TEXT SECTION:

%%

= 2024 All-Big 12 Conference football team =

The 2024 All-Big 12 Conference football team consisted of American football players chosen as All-Big 12 Conference players for the 2024 Big 12 Conference football season. The conference recognizes two official All-Big 12 selectors: (1) the Big 12 conference coaches selected separate offensive and defensive units and named first- and second-team players (the "Coaches" team); and (2) a panel of sports writers and broadcasters covering the Big 12 also selected offensive and defensive units and named first- and second-team players (the "Media" team).

==Offensive selections==
===Quarterbacks===
- Shedeur Sanders, Colorado (Coaches-1; Media-1)
- Sam Leavitt, Arizona State (Coaches-2; Media-2)

===Running backs===
- RJ Harvey, UCF (Coaches-1; Media-1)
- Cam Skattebo, Arizona State (Coaches-1; Media-1)
- Tahj Brooks, Texas Tech (Coaches-2; Media-2)
- DJ Giddens, Kansas State (Coaches-2)
- Devin Neal, Kansas (Coaches-2)

===Fullbacks===
- Jared Casey, Kansas (Coaches-1)
- Stevo Klotz, Iowa State (Coaches-2)

===Centers===
- Leif Fautanu, Arizona State (Media-1; Media-1)
- Bryce Foster, Kansas (Media-2; Media-2)

===Guards===
- Luke Kandra, Cincinnati (Coaches-1; Media-1)
- Wyatt Milum, West Virginia (Coaches-1; Media-1)
- Michael Ford Jr., Kansas (Coaches-2; Media-1)
- Omar Aigbedion, Baylor (Media-2)
- Sam Hecht, Kansas State (Coaches-2)
- Caleb Rogers, Texas Tech (Media-2)

===Tackles===
- Spencer Fano, Utah (Coaches-1; Media-1)
- Caleb Etienne, BYU (Coaches-1; Media-2)
- Logan Brown, Kansas (Coaches-2; Media-2)
- Easton Kilty, Kansas State (Coaches-2)

===Tight ends===
- Brant Kuithe, Utah (Coaches-1; Media-1)
- Joe Royer, Cincinnati (Coaches-1; Media-2)
- Jalin Conyers, Texas Tech (Coaches-2)
- Garrett Oakley, Kansas State (Coaches-2)
- Chamon Metayer, Arizona State (Coaches-2)
- Michael Trigg, Baylor (Coaches-2)

===Receivers===
- Tetairoa McMillan, Arizona (Coaches-1; Media-1)
- Travis Hunter, Colorado (Coaches-1; Media-1)
- Jordyn Tyson, Arizona State (Coaches-1; Media-2)
- Jayden Higgins, Iowa State (Coaches-2; Media-2)

%%

PROMPT: Rewrite the 2024 All-Big 12 team text beginning at the words "The 2024 All-Big" and stopping after "Arizona State (Coaches-2; Media-2)", and put "journalists" wherever "sports writers and broadcasters" appears.

DATA RECORDS:

%%

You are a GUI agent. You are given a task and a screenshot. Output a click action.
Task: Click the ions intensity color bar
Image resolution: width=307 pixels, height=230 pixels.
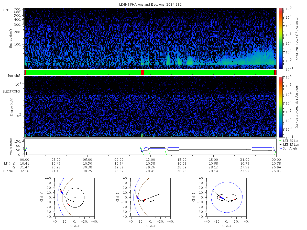281,38
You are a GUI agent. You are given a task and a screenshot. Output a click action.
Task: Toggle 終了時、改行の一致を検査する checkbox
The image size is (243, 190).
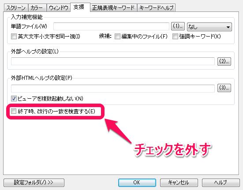[x=14, y=111]
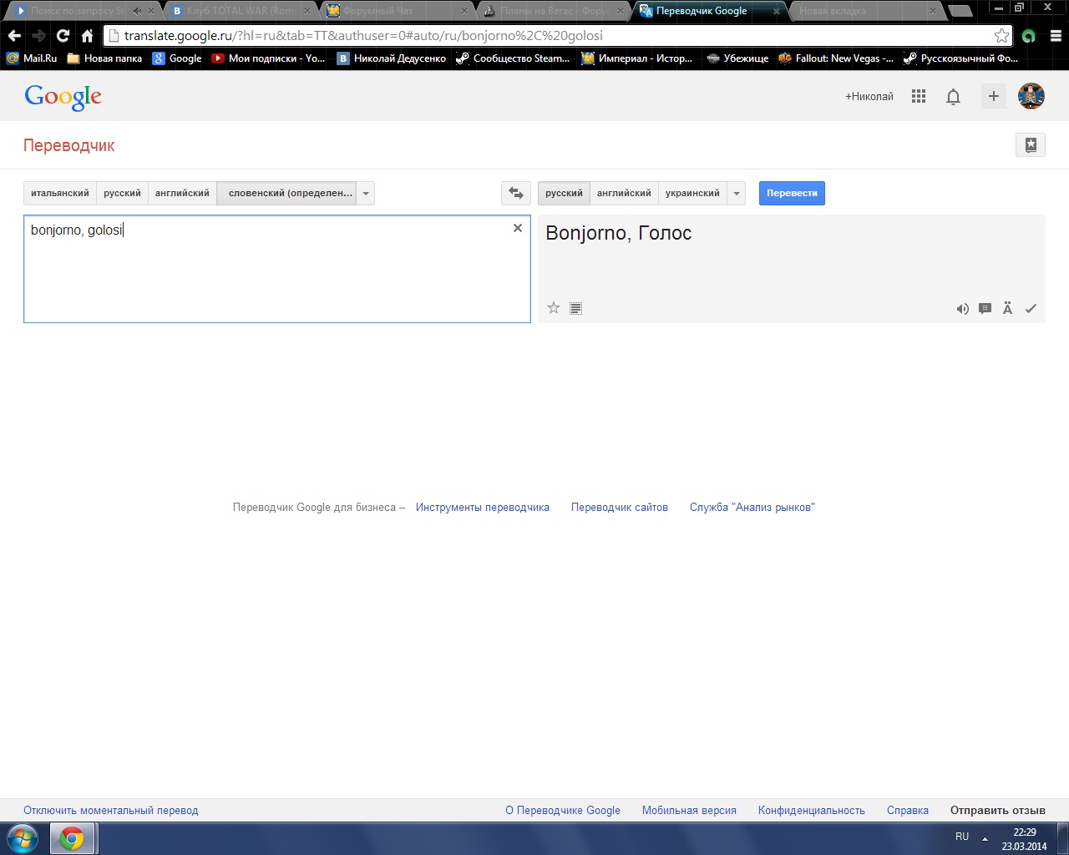
Task: Star the translation to save to phrasebook
Action: point(553,308)
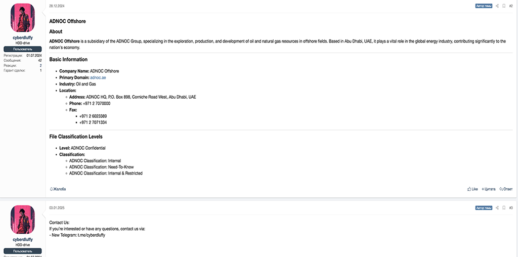Open post #2 permalink number
The height and width of the screenshot is (257, 518).
coord(511,6)
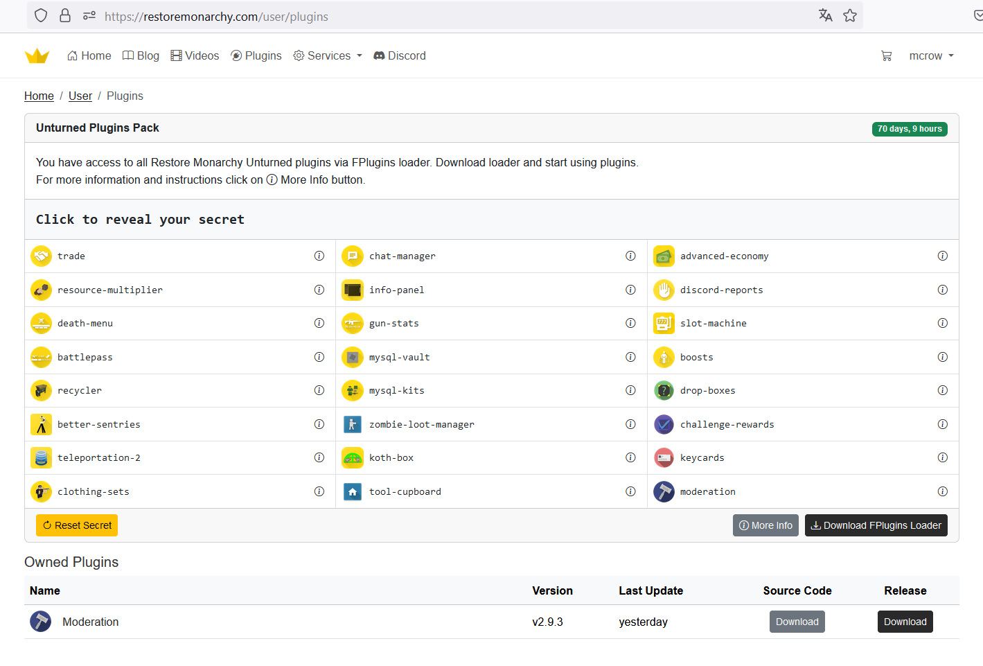Select the Moderation icon in Owned Plugins

click(40, 622)
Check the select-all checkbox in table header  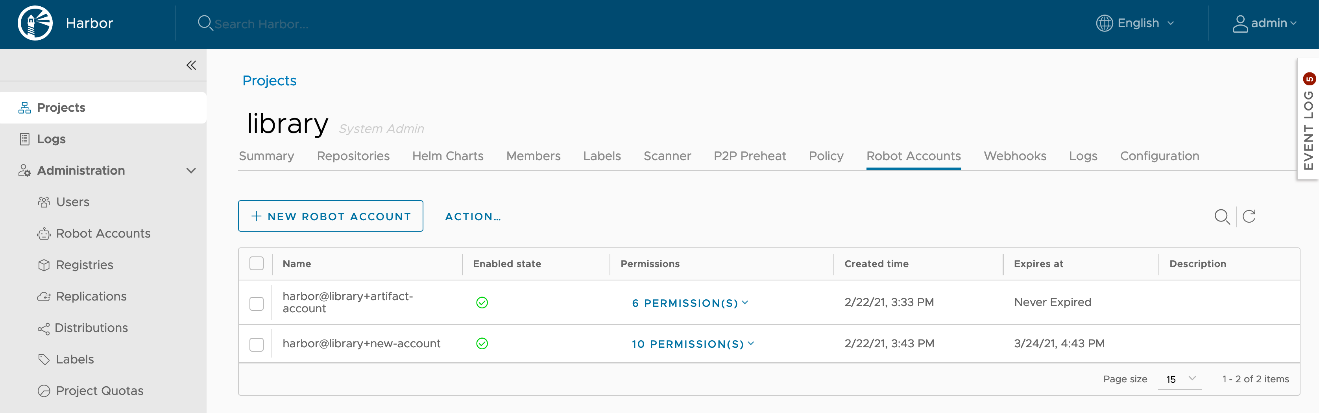256,263
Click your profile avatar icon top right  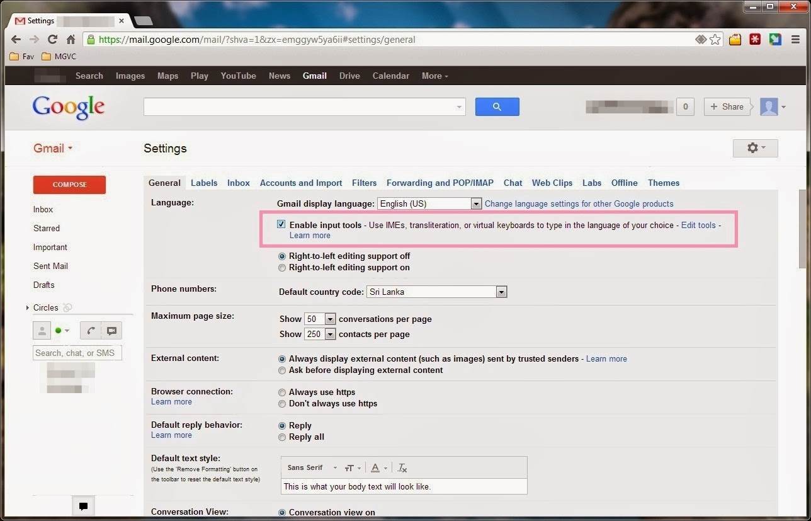[x=768, y=106]
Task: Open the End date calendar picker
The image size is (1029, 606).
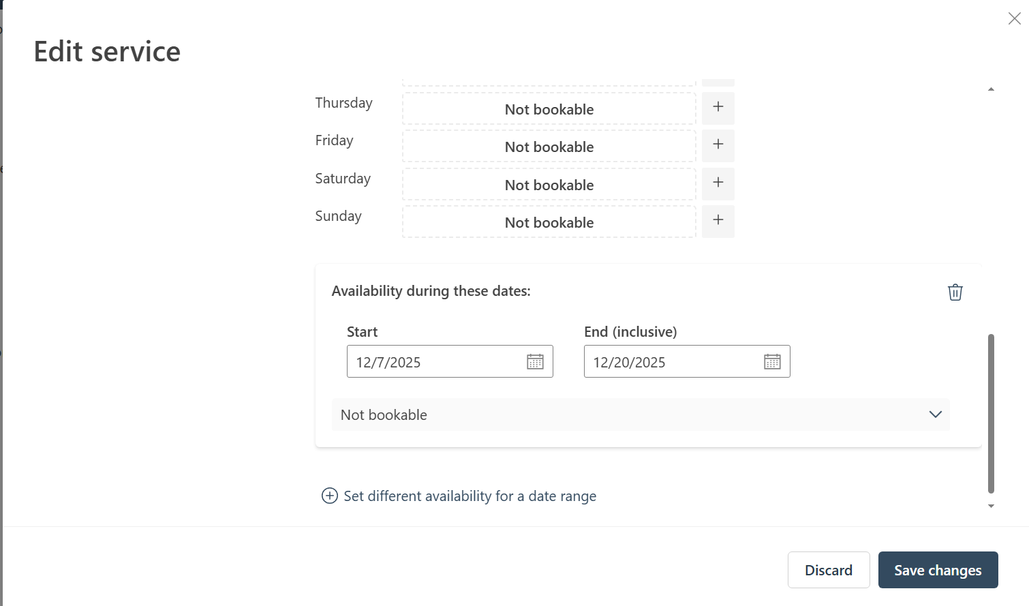Action: (x=772, y=362)
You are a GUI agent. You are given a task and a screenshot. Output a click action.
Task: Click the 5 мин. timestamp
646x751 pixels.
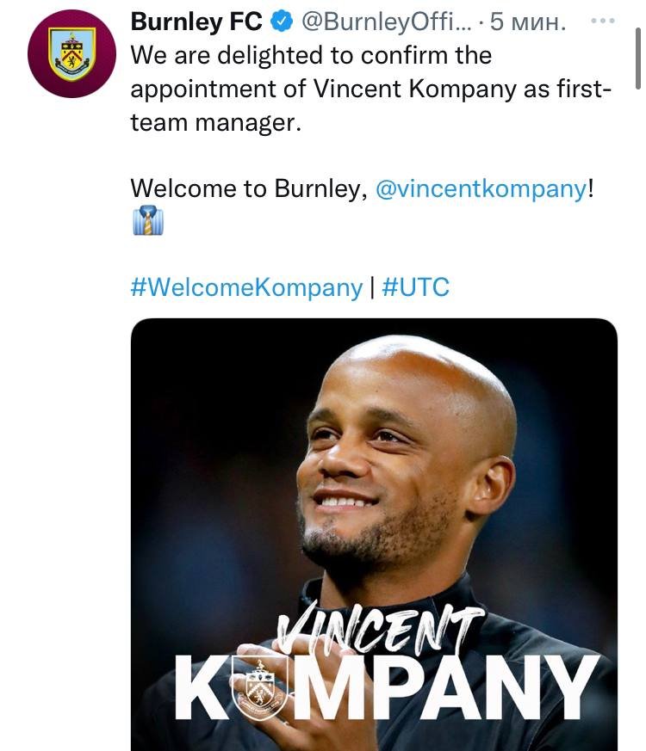[x=527, y=22]
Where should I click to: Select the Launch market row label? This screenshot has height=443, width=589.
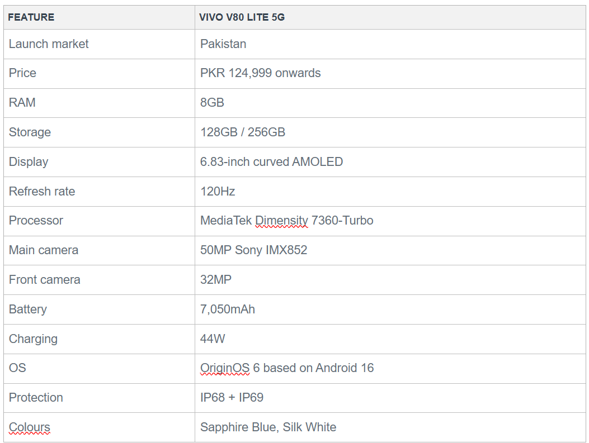(x=49, y=44)

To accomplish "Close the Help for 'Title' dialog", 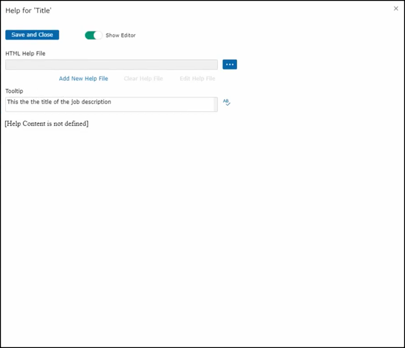I will click(396, 9).
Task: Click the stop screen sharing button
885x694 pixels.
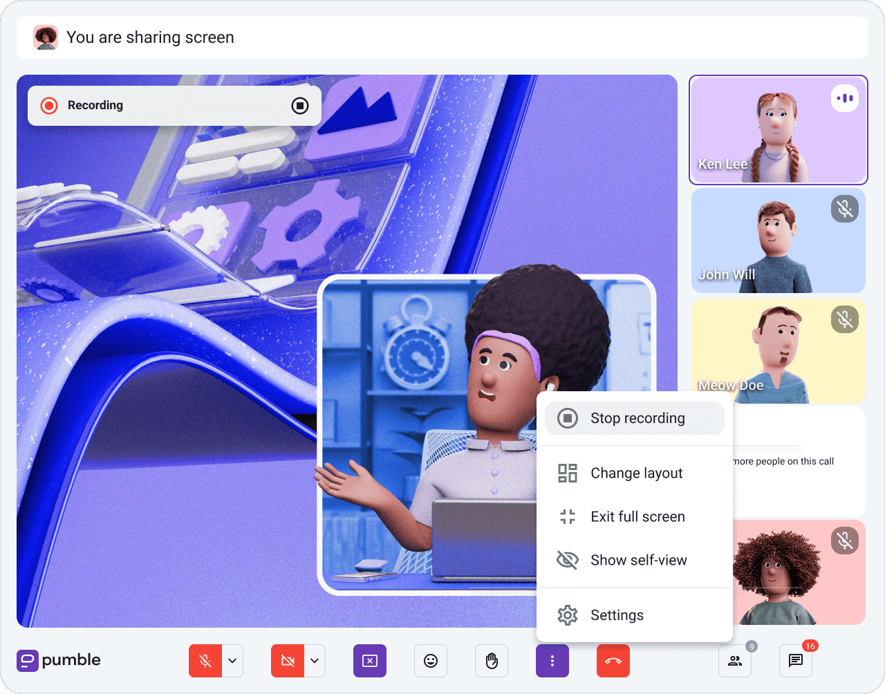Action: tap(370, 661)
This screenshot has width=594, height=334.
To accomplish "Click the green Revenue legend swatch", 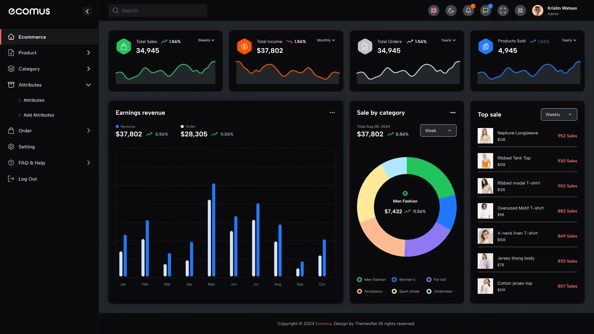I will tap(117, 126).
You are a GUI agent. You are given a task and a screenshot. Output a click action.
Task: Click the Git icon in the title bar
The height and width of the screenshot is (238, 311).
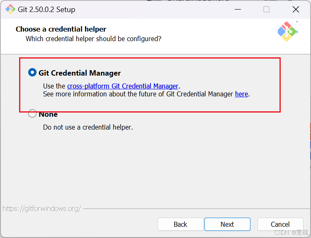tap(10, 9)
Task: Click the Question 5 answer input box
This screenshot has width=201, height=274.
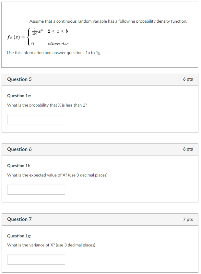Action: pyautogui.click(x=36, y=120)
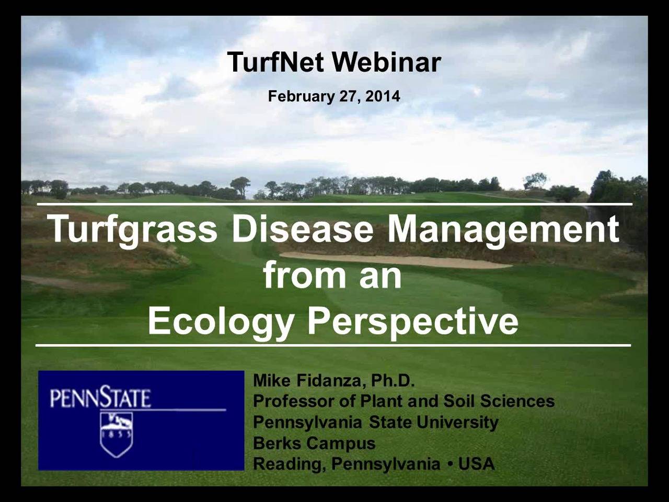Select the February 27, 2014 date text
This screenshot has width=669, height=502.
click(334, 95)
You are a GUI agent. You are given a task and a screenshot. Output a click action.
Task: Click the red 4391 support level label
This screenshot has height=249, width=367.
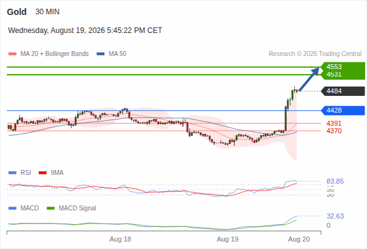[334, 123]
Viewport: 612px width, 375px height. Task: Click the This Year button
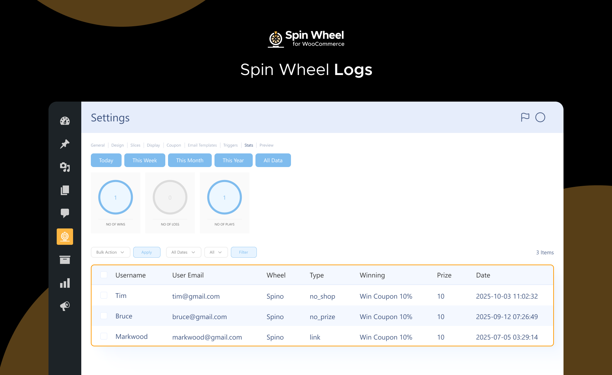click(x=233, y=160)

%%

FINAL RESULT:
The 2024 All-Big 12 Conference football team consisted of American football players chosen as All-Big 12 Conference players for the 2024 Big 12 Conference football season. The conference recognizes two official All-Big 12 selectors: (1) the Big 12 conference coaches selected separate offensive and defensive units and named first- and second-team players (the "Coaches" team); and (2) a panel of journalists covering the Big 12 also selected offensive and defensive units and named first- and second-team players (the "Media" team).

==Offensive selections==
===Quarterbacks===
- Shedeur Sanders, Colorado (Coaches-1; Media-1)
- Sam Leavitt, Arizona State (Coaches-2; Media-2)